Dans certains districts, près de la moitié de la population souffre encore de la maladie chaque année. Ainsi, le Programme National de Lutte contre le Paludisme distribue cette année plus de 8 millions de moustiquaires pour veiller à ce que tous les Sénégalais soient protégés pendant leur sommeil. D’autre part, un système de surveillance du paludisme est déployé pour permettre aux autorités de santé d’avoir des informations en temps quasi réel ce qui leur permet de suivre et de réagir rapidement lors de flambées palustres.
Pour éliminer le paludisme, nous avons besoin de soutien
A travers le Sénégal, l’ensemble de la population est mobilisée pour soutenir la lutte contre le paludisme et parvenir à son élimination. La campagne Zéro Palu, Je m’Engage mobilise les populations grâce au soutien de stars du football, de parlementaires et de musiciens de renommée mondiale tels que Youssou N’Dour. Les champions communautaires informent leurs voisins sur les moyens de prévenir la maladie et sur le fait que le diagnostic et le traitement du paludisme sont gratuits.
Senegal utilise des approches innovantes pour faire passer les message de prévention du paludisme, comme par exemple des vidéos clips et séries TV, telles q que celle présentée ci-dessus (sous-titres en Français). Video: Zero Malaria.
Le Sénégal tente également d’accroitre son financement domestique, notamment en engageant le secteur privé dans des partenariats innovants et en explorant de nouveaux mécanismes de financement.

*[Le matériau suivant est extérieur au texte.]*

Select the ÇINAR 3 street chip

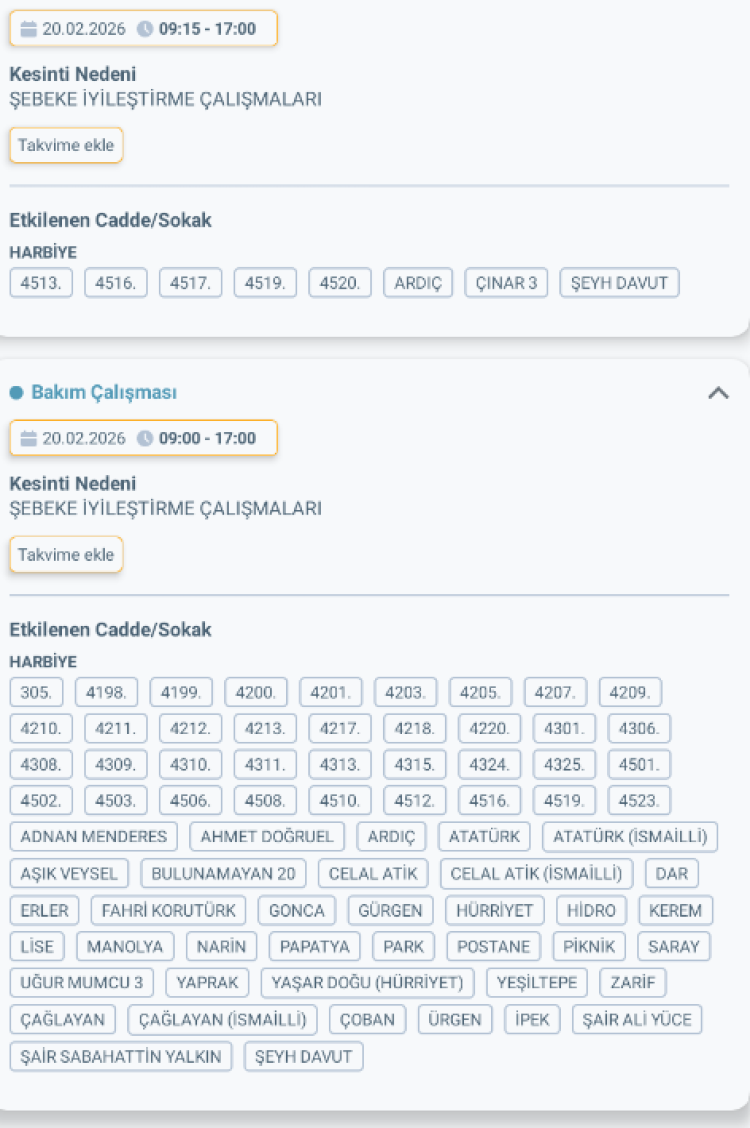(x=507, y=283)
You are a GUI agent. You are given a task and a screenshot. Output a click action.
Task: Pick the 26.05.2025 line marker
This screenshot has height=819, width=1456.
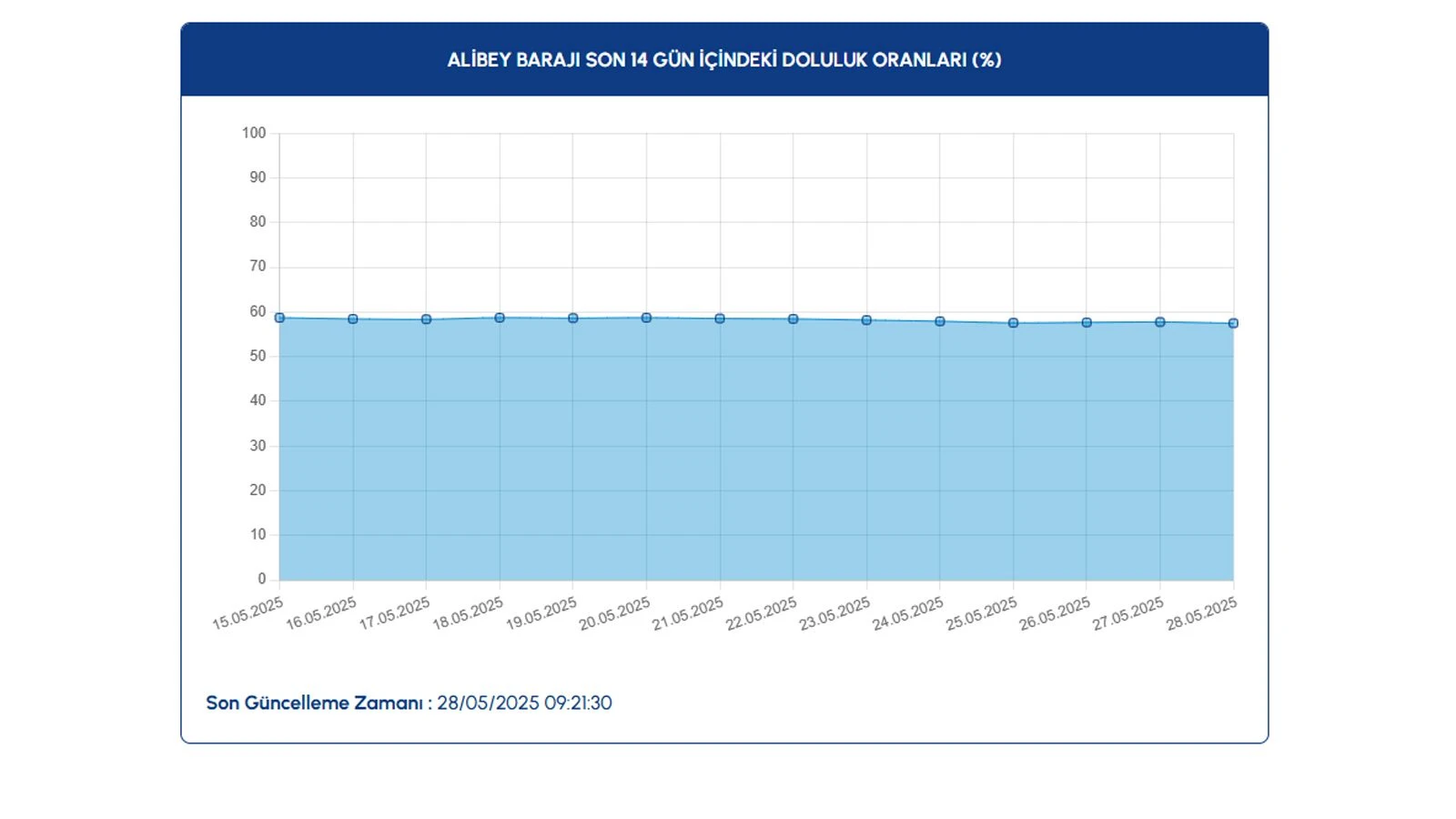coord(1087,322)
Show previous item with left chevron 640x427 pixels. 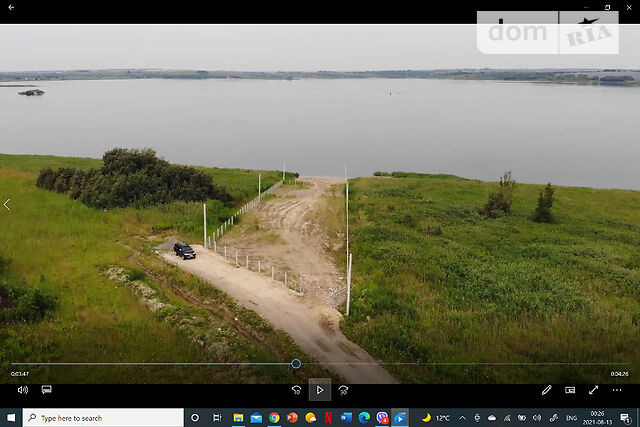tap(7, 205)
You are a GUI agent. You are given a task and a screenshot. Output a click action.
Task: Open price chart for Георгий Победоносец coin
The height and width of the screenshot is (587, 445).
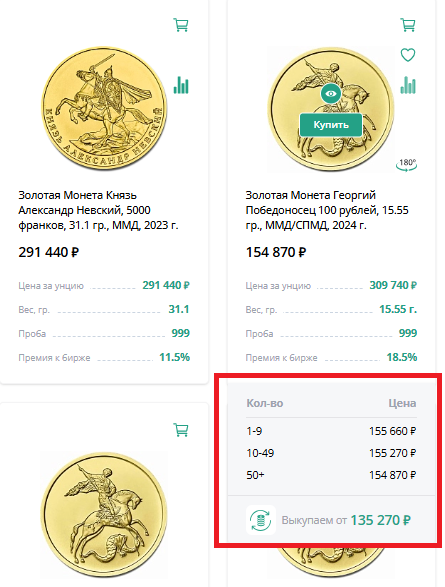[x=408, y=85]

Par exemple, chacun peut maintenant faire un don pour combattre le paludisme quand il fait un transfert d’argent par le biais d’une application populaire de paiement mobile.
Cependant pour éliminer le paludisme au Sénégal et dans les autres pays, le soutien financier extérieur doit augmenter. L’histoire a montré que si nous réduisons nos efforts, le paludisme resurgira, anéantissant ainsi les progrès que nous avons mis des années à atteindre.
Le soutien financier de l ‘Europe et des États-Unis est essentiel dans cet effort.
En Septembre, les donateurs se réuniront au Canada pour s’engager sur la nouvelle tranche de financement du Fonds Mondial pour la lutte contre le Sida, la Tuberculose et le Paludisme. Je suis heureux que mon Pays d’origine—la France—ait annoncé qu’il contribuera à hauteur de 1,08 milliard € (1,19 milliard US $). Je ne peux qu’espérer que d’autres dirigeants feront preuve du même engagement stratégique et visionnaire, malgré les incertitudes créées par le Brexit.
Nous ne pouvons pas permettre aux forces nationalistes d’amortir la perspective, très réelle, d’un monde sans paludisme. L’Afrique est victime du paludisme depuis des milliers d’années, mais aujourd’hui, je peux regarder mon fils Alexandre âgé de 6 ans maintenant, jouer avec ses amis Sénégalais et savoir que nous avons les moyens de les protéger eux et tous les enfants d’Afrique si la communauté internationale nous soutien.